I am in the process of moving from mysql to mongodb. Started learning mongodb yesterday.
I have a big mysql table (over 4 million rows, with over 300 fields each) which I am moving to mongodb.
Let's assume, the products table have the following fields -
_id, category, and 300+ other fields.
To find the top 5 categories in the products along with their count, I have the following mysql query
Select category, count(_id) as N from products group by category order by N DESC limit 5;
I have an index on category field and this query takes around 4.4 sec in mysql.
Now, I have successfully moved this table to mongodb and this is my corresponding query for finding top 5 categories with their counts.
db.products.aggregate([{$group : {_id:"$category", N:{$sum:1}}},{$sort:{N: -1}},{$limit:5}]);
I again have an index on category but the query doesn't seem to be using it (explain : true says so) and it is also taking around 13.5 sec for this query.

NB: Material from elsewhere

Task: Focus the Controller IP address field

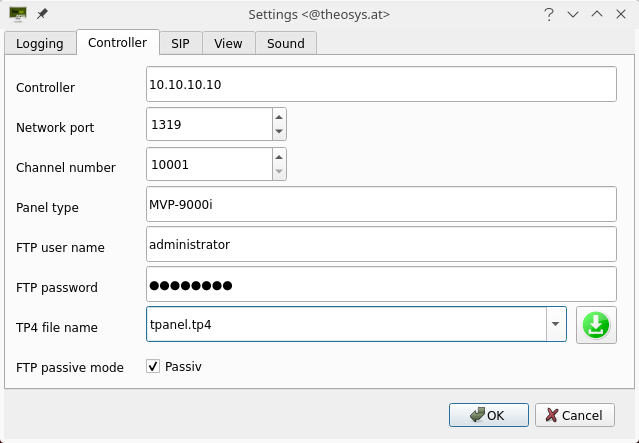Action: [x=381, y=84]
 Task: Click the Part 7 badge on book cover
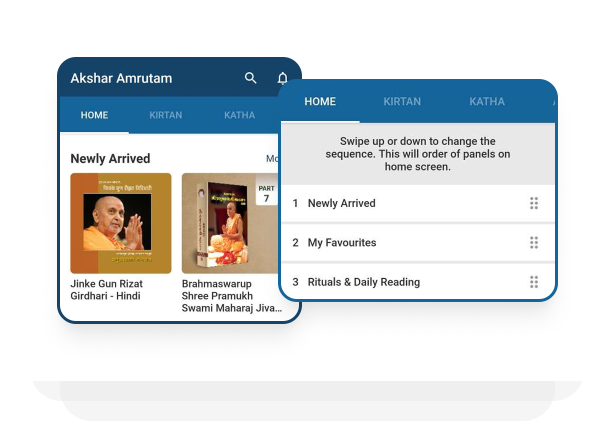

Having read more about mongodb aggregation pipeline optimization, I found out that we need to use sort prior to aggregation for index to work but I am sorting on the derived field from aggregation so can't bring it before the aggregate function.

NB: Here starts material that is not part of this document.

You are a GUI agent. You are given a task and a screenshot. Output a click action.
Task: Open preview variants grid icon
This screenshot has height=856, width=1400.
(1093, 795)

How do I optimize queries like these in mongodb?
========================================================================= Output of explain
db.products.aggregate([{$group : {_id:"$category",N:{$sum:1}}},{$sort:{N: -1}},{$limit:5}], { explain: true });
{
"waitedMS" : NumberLong(0),
"stages" : [
{
"$cursor" : {
"query" : {
},
"fields" : {
"category" : 1,
"_id" : 0
},
"queryPlanner" : {
"plannerVersion" : 1,
"namespace" : "mydb.products",
"indexFilterSet" : false,
"parsedQuery" : {
"$and" : [ ]
},
"winningPlan" : {
"stage" : "COLLSCAN",
"filter" : {
"$and" : [ ]
},
"direction" : "forward"
},
"rejectedPlans" : [ ]
}
}
},
{
"$group" : {
"_id" : "$category",
"N" : {
"$sum" : {
"$const" : 1
}
}
}
},
{
"$sort" : {
"sortKey" : {
"N" : -1
},
"limit" : NumberLong(5)
}
}
],
"ok" : 1
}
explainquery please - Alex